→ **TO DO**
From the first line to the last, output the entries exactly.

→ **TASK MATERIAL**

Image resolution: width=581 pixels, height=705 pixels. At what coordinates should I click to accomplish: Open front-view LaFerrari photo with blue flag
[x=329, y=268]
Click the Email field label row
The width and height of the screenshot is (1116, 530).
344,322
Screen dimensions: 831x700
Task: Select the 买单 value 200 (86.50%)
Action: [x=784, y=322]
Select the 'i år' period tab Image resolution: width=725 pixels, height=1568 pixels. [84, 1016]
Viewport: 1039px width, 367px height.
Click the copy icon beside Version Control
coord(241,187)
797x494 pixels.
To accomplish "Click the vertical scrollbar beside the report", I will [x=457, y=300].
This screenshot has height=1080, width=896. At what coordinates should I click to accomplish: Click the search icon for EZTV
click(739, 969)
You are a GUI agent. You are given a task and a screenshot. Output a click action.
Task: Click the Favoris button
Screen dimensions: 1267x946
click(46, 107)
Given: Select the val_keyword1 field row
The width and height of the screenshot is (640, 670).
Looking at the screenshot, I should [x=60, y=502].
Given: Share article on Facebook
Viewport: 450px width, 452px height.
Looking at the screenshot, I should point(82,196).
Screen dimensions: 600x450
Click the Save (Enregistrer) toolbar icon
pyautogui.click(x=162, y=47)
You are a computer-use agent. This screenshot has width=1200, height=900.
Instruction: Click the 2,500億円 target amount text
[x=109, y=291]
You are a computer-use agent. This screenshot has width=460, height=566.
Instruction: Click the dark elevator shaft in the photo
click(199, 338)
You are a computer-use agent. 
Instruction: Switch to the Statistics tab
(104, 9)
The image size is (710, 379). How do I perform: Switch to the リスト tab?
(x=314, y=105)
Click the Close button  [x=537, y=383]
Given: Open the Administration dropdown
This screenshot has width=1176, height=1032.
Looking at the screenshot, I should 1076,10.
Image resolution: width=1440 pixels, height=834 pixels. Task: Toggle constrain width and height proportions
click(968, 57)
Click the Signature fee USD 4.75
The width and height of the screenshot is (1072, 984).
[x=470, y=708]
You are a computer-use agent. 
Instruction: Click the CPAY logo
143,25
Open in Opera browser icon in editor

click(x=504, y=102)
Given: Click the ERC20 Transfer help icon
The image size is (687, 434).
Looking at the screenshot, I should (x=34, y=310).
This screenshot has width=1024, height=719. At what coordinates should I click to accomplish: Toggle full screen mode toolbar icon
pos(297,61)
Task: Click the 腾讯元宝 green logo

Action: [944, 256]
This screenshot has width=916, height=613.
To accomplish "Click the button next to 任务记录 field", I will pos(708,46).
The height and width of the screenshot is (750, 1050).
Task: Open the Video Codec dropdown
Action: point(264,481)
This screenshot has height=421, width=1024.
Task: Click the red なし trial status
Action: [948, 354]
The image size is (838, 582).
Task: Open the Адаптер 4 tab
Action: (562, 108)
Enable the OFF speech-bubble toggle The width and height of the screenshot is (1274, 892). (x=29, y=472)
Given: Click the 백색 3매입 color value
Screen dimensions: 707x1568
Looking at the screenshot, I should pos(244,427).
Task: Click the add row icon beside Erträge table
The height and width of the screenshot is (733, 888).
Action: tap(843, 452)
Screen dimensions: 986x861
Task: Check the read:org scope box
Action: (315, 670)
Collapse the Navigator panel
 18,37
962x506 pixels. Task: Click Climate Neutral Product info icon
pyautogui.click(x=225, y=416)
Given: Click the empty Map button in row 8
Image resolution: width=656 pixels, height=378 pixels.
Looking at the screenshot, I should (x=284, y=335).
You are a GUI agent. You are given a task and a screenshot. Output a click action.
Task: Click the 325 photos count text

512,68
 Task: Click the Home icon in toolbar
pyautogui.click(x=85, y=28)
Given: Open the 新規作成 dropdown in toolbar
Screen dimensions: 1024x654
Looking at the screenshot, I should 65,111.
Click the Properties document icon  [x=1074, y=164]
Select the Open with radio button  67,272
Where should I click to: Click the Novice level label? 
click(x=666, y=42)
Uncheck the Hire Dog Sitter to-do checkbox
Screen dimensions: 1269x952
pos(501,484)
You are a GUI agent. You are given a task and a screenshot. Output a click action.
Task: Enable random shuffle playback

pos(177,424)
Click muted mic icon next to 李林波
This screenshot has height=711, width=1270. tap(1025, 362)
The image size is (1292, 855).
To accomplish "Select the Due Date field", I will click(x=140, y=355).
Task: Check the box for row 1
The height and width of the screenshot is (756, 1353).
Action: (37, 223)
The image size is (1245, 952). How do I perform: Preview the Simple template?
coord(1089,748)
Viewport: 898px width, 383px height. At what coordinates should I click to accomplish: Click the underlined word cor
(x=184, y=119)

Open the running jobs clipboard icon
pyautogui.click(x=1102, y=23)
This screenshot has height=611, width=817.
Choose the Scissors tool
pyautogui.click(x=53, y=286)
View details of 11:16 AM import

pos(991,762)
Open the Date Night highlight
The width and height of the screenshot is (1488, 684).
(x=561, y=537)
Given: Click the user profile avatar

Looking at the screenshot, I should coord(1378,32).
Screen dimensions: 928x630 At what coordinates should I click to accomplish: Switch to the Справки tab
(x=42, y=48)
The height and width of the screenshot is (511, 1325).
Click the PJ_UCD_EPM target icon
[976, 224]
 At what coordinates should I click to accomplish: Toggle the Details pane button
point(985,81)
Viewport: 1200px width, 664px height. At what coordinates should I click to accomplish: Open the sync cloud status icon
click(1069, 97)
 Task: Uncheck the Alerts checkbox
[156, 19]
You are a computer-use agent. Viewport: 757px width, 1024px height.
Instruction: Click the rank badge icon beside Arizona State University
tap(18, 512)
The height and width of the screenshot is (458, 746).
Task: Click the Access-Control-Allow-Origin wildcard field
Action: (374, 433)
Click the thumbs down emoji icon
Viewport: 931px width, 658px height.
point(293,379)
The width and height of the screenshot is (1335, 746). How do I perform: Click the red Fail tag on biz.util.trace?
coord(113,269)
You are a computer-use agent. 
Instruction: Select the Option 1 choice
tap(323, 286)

→ **EXERCISE ANSWER**
Image resolution: width=581 pixels, height=705 pixels. At what coordinates should I click to accomplish: Open front-view LaFerrari photo with blue flag
[x=329, y=268]
Click the Email field label row
The width and height of the screenshot is (1116, 530).
344,322
Screen dimensions: 831x700
Task: Select the 买单 value 200 (86.50%)
Action: [x=784, y=322]
Select the 'i år' period tab Image resolution: width=725 pixels, height=1568 pixels. [84, 1016]
Viewport: 1039px width, 367px height.
Click the copy icon beside Version Control
coord(241,187)
797x494 pixels.
To accomplish "Click the vertical scrollbar beside the report", I will [x=457, y=300].
This screenshot has height=1080, width=896. At what coordinates should I click to accomplish: Click the search icon for EZTV
click(739, 969)
You are a GUI agent. You are given a task and a screenshot. Output a click action.
Task: Click the Favoris button
Screen dimensions: 1267x946
click(46, 107)
Given: Select the val_keyword1 field row
The width and height of the screenshot is (640, 670).
Looking at the screenshot, I should [x=60, y=502].
Given: Share article on Facebook
Viewport: 450px width, 452px height.
Looking at the screenshot, I should point(82,196).
Screen dimensions: 600x450
Click the Save (Enregistrer) toolbar icon
pyautogui.click(x=162, y=47)
You are a computer-use agent. This screenshot has width=1200, height=900.
Instruction: Click the 2,500億円 target amount text
[x=109, y=291]
You are a computer-use agent. This screenshot has width=460, height=566.
Instruction: Click the dark elevator shaft in the photo
click(199, 338)
You are a computer-use agent. 
Instruction: Switch to the Statistics tab
(104, 9)
The image size is (710, 379). How do I perform: Switch to the リスト tab?
(x=314, y=105)
Click the Close button  [x=537, y=383]
Given: Open the Administration dropdown
This screenshot has width=1176, height=1032.
Looking at the screenshot, I should 1076,10.
Image resolution: width=1440 pixels, height=834 pixels. Task: Toggle constrain width and height proportions
click(968, 57)
Click the Signature fee USD 4.75
The width and height of the screenshot is (1072, 984).
[x=470, y=708]
You are a computer-use agent. 
Instruction: Click the CPAY logo
143,25
Open in Opera browser icon in editor

click(x=504, y=102)
Given: Click the ERC20 Transfer help icon
The image size is (687, 434).
Looking at the screenshot, I should (x=34, y=310).
This screenshot has width=1024, height=719. At what coordinates should I click to accomplish: Toggle full screen mode toolbar icon
pos(297,61)
Task: Click the 腾讯元宝 green logo

Action: [944, 256]
This screenshot has width=916, height=613.
To accomplish "Click the button next to 任务记录 field", I will pos(708,46).
The height and width of the screenshot is (750, 1050).
Task: Open the Video Codec dropdown
Action: point(264,481)
This screenshot has height=421, width=1024.
Task: Click the red なし trial status
Action: [948, 354]
The image size is (838, 582).
Task: Open the Адаптер 4 tab
Action: (562, 108)
Enable the OFF speech-bubble toggle The width and height of the screenshot is (1274, 892). (x=29, y=472)
Given: Click the 백색 3매입 color value
Screen dimensions: 707x1568
Looking at the screenshot, I should pos(244,427).
Task: Click the add row icon beside Erträge table
The height and width of the screenshot is (733, 888).
Action: tap(843, 452)
Screen dimensions: 986x861
Task: Check the read:org scope box
Action: (315, 670)
Collapse the Navigator panel
 18,37
962x506 pixels. Task: Click Climate Neutral Product info icon
pyautogui.click(x=225, y=416)
Given: Click the empty Map button in row 8
Image resolution: width=656 pixels, height=378 pixels.
Looking at the screenshot, I should (x=284, y=335).
You are a GUI agent. You are given a task and a screenshot. Output a click action.
Task: Click the 325 photos count text

512,68
 Task: Click the Home icon in toolbar
pyautogui.click(x=85, y=28)
Given: Open the 新規作成 dropdown in toolbar
Screen dimensions: 1024x654
Looking at the screenshot, I should 65,111.
Click the Properties document icon  [x=1074, y=164]
Select the Open with radio button  67,272
Where should I click to: Click the Novice level label? 
click(x=666, y=42)
Uncheck the Hire Dog Sitter to-do checkbox
Screen dimensions: 1269x952
pos(501,484)
You are a GUI agent. You are given a task and a screenshot. Output a click action.
Task: Enable random shuffle playback

pos(177,424)
Click muted mic icon next to 李林波
This screenshot has height=711, width=1270. tap(1025, 362)
The image size is (1292, 855).
To accomplish "Select the Due Date field", I will click(x=140, y=355).
Task: Check the box for row 1
The height and width of the screenshot is (756, 1353).
Action: (37, 223)
The image size is (1245, 952). How do I perform: Preview the Simple template?
coord(1089,748)
Viewport: 898px width, 383px height. At what coordinates should I click to accomplish: Click the underlined word cor
(x=184, y=119)

Open the running jobs clipboard icon
pyautogui.click(x=1102, y=23)
This screenshot has height=611, width=817.
Choose the Scissors tool
pyautogui.click(x=53, y=286)
View details of 11:16 AM import

pos(991,762)
Open the Date Night highlight
The width and height of the screenshot is (1488, 684).
(x=561, y=537)
Given: Click the user profile avatar

Looking at the screenshot, I should coord(1378,32).
Screen dimensions: 928x630 At what coordinates should I click to accomplish: Switch to the Справки tab
(x=42, y=48)
The height and width of the screenshot is (511, 1325).
Click the PJ_UCD_EPM target icon
[976, 224]
 At what coordinates should I click to accomplish: Toggle the Details pane button
point(985,81)
Viewport: 1200px width, 664px height. At what coordinates should I click to accomplish: Open the sync cloud status icon
click(1069, 97)
 Task: Uncheck the Alerts checkbox
[156, 19]
You are a computer-use agent. Viewport: 757px width, 1024px height.
Instruction: Click the rank badge icon beside Arizona State University
tap(18, 512)
The height and width of the screenshot is (458, 746).
Task: Click the Access-Control-Allow-Origin wildcard field
Action: (374, 433)
Click the thumbs down emoji icon
Viewport: 931px width, 658px height.
point(293,379)
The width and height of the screenshot is (1335, 746). How do I perform: Click the red Fail tag on biz.util.trace?
coord(113,269)
You are a computer-use agent. 
Instruction: Select the Option 1 choice
tap(323, 286)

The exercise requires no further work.